We continued 4 kilometres from the coast to the Hans Cottage Botel where we stopped for lunch. Holiday cottages and a restaurant situated in a lagoon which is home to crocodiles, turtles and many birds. Although the crocodiles are said to be friendly, we weren’t going to risk getting too close and stuck to taking photos from behind the safety of the wall.  We were however, very adventurous with our choice of food and all opted for the Ghanaian traditional fayre of beans, rice and fried plantain. And very tasty it was too.

A big smile from the croc

A big smile from the croc

Next stop was the Kakum Rainforest National Park. Here a 40m canopy walkway suspended between trees gives a breathtaking view of the forest. We shared the experience with a group of ladies and gents in their Sunday best – men in their brightly coloured printed shirts and the ladies beautiful in their colourful traditional African dresses. And with a gaggle of giggling Ghanaian girls on a church trip out to the forest wilds all dressed up in their trendy, western Sunday best. A 20 minute climb through the moist & humid forest, passing indigenous trees which were hundreds of years old and accompanied by the sounds of cicadas brings you to a wooden platform. From here you step on to the walkway – a narrow wooden plank suspended by rope and netting and underpinned by a few steel bars. At the circular tree house there was a choice to be the adventurer and do 7 more walkways or take it easy and do just 3 more or as I did, take the scaredy-cat option and go back the way we came and get on to terra firma as soon as possible. Exhilarated after our adventure, it was then back on the road for the 4 hour journey to Kumasi along the “B” road – a long and winding dirt road, deep rusty

Kakun Aerial Walkway

Kakun Aerial Walkway

red in colour with plenty of pot holes. Either side of the road was forest vegetation – plantain, banana, papaya and palm trees and road side vendors selling their home-grown produce – water melons, pineapples, oranges, lemons, coconuts and freshly fried plantain chips. We passed villages with unstructured layouts bustling with activity and always with a cleared level area for the football pitch with goal posts either end. We were happy to at last to arrive at Kumasi and check in to the Rees Hotel, where we could revive our hot & dusty selves. We ate in the hotel that evening a mixture of European and Ghanaian dishes.

Monday 21st January

Refreshed and well rested, we met up early morning for an unusual breakfast – spring onion omelette with cold baked beans and 4 triangles of barely toasted, sweet white bread. Surprisingly tasty.

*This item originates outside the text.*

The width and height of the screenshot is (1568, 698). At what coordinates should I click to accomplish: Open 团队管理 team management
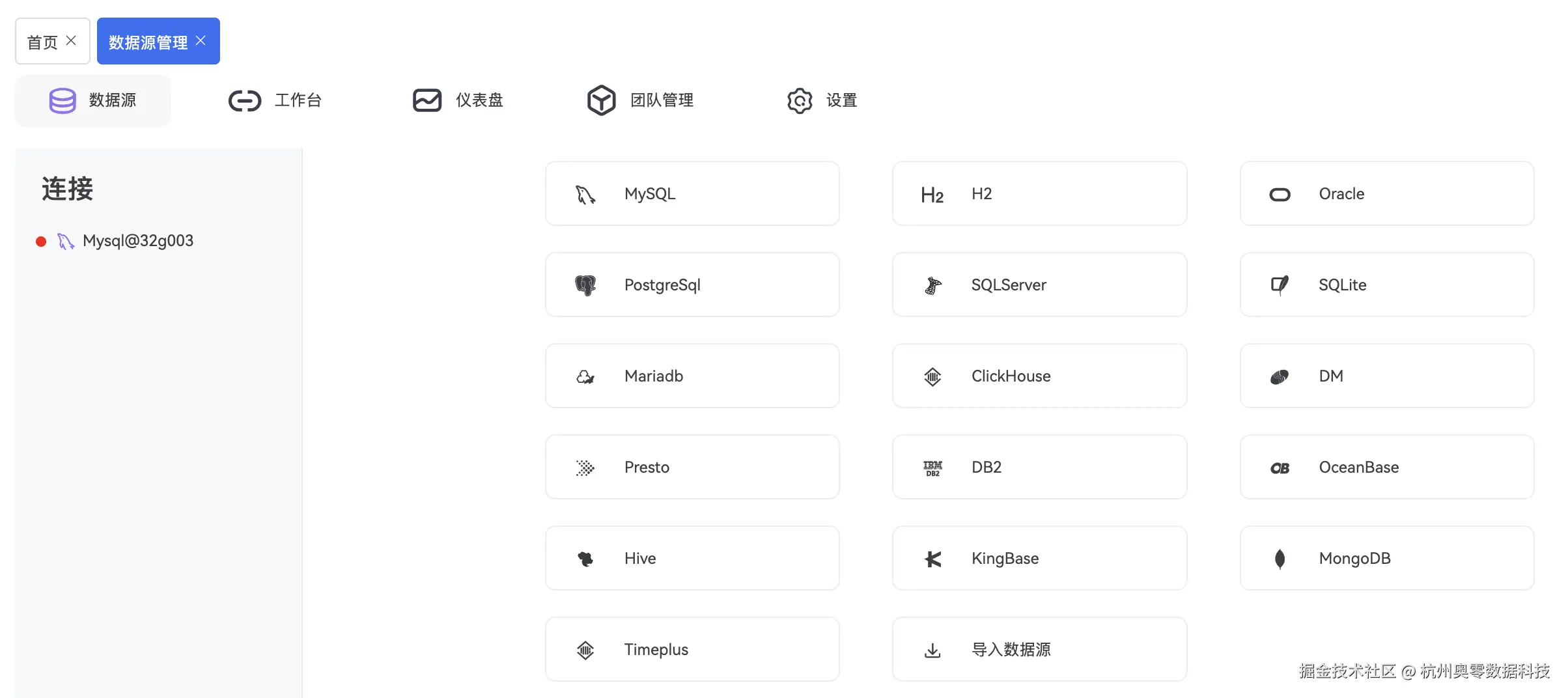(x=641, y=100)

Collected by our trusty drivers we headed from the hotel to Kuapa Kokoo offices where we met up with Francis who was going to be our translator and Vincent who was in charge of taking photos & video recording. Kuapa Kokoo is the co-operative of cocoa farmers who grow all the cocoa which goes in to making Divine Chocolate – and own 45% of the company.

The ancient capital of the Ashanti kingdom, Kumasi has a population of 1.5 million and judging by the gridlocked roads, the same number of cars. It took time and patience to drive out of the city, the roads noisy with horns tooting and nose to tail with yellow painted taxis, motor bikes, seriously large 4 by 4’s, tro tros – the Ghanaian equivalent of the mini bus, with passengers sardined inside and outside packed high with all their belongings  – goats included tied to the roofs.

The city sprawls on forever with a ramshackle shanty town – dwellings fronted by trading posts selling everything from car engines, doors, coffins, beds, carpets to all manner of electrical appliances. And all along the carriage way are street sellers offering their wares to the hot & frustrated drivers – bags of cooled water, refreshing coconuts, snacks, pieces of  water melon, handkerchiefs, sim cards, loaves of bread, all displayed beautifully in baskets and bowls carried securely and proudly on the head.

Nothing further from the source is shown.